Google Street View to capture panoramic images of 100 Indian heritage sites

Google Street View to capture panoramic images of 100 Indian heritage sites
After running into trouble with local authorities in 2011, Google's Street View is back in India and this time the Internet giant has partnered with the Archaeological Survey of India (ASI) to create a 360-degree online imagery of 100 of India's most important heritage sites, including the Taj Mahal, Khajuraho Temple, and Ajanta and Ellora caves.

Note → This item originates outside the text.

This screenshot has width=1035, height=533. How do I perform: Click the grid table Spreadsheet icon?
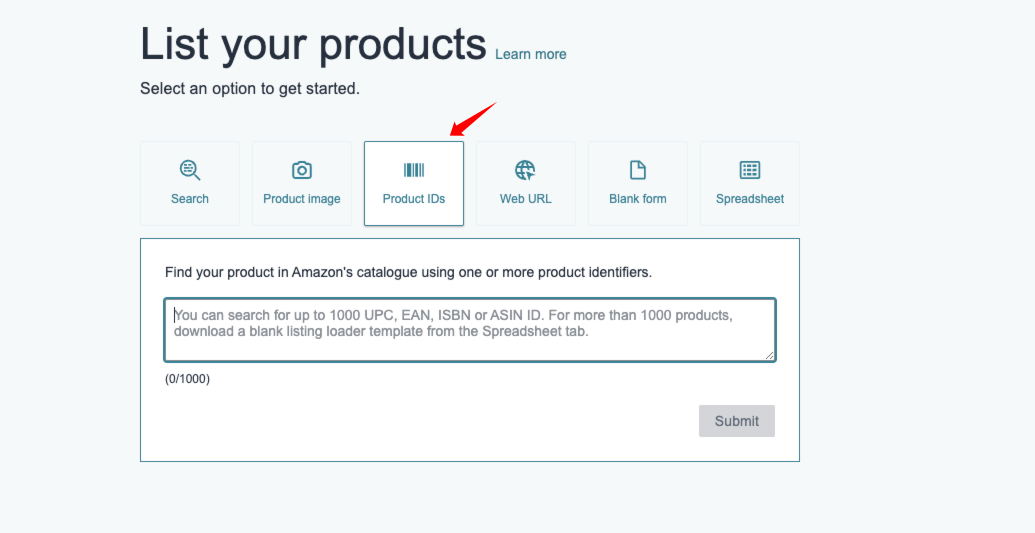[x=750, y=170]
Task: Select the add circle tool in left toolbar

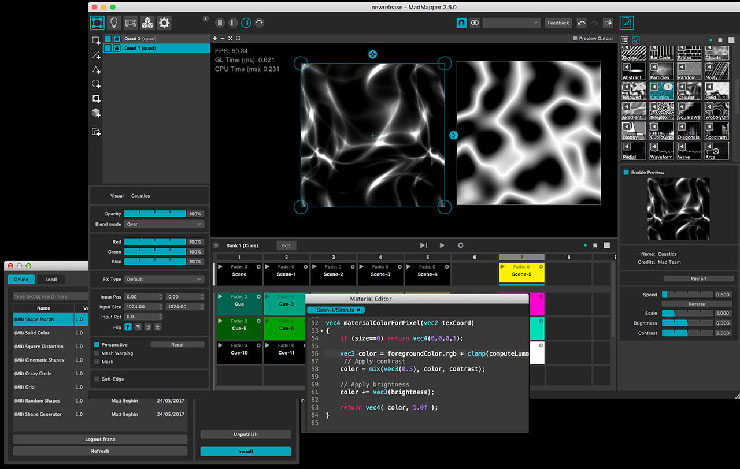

Google says that it will work with the ASI to bring the Street View Trekker, a wearable backpack with a camera on top, to 100 heritage sites in India for capturing imagery in remote sites or places accessible only by foot. The trekker was introduced in 2012 and features 15 lenses, each pointed in a different direction to create a 360-degree panoramic view. It is worn by an operator and is walked through pedestrian walkways or trails on foot and automatically captures images as it goes.

The 360-degree panoramic imagery would be available on Google Maps and on Google's World Wonders website after it's published, allowing people across the world to explore historical sites in India.

"In a country like India, where we have the worlds' second largest population and 5,000 years of history, rich in cultural diversity, technology can help us share the Indian experience with the rest of the world-and each other-more effectively than ever before. We're honoured to be working with the ASI to help make these important Indian heritage sites available for the world to experience online," said Rajan Anandan, Vice President and Managing Director, Google India.

It's worth pointing out that Google Street View covers everything from UNESCO world heritage sites, to places like Antartica, leading universities and even commercial establishments like Burj Khalifa.

In May 2011, Google had started collecting Street View data in India starting with the city of Bangalore through special cars fitted with camera equipment. However, after just one month, the Bangalore Police ordered Google to stop taking photos because of fears the images could be used by militants.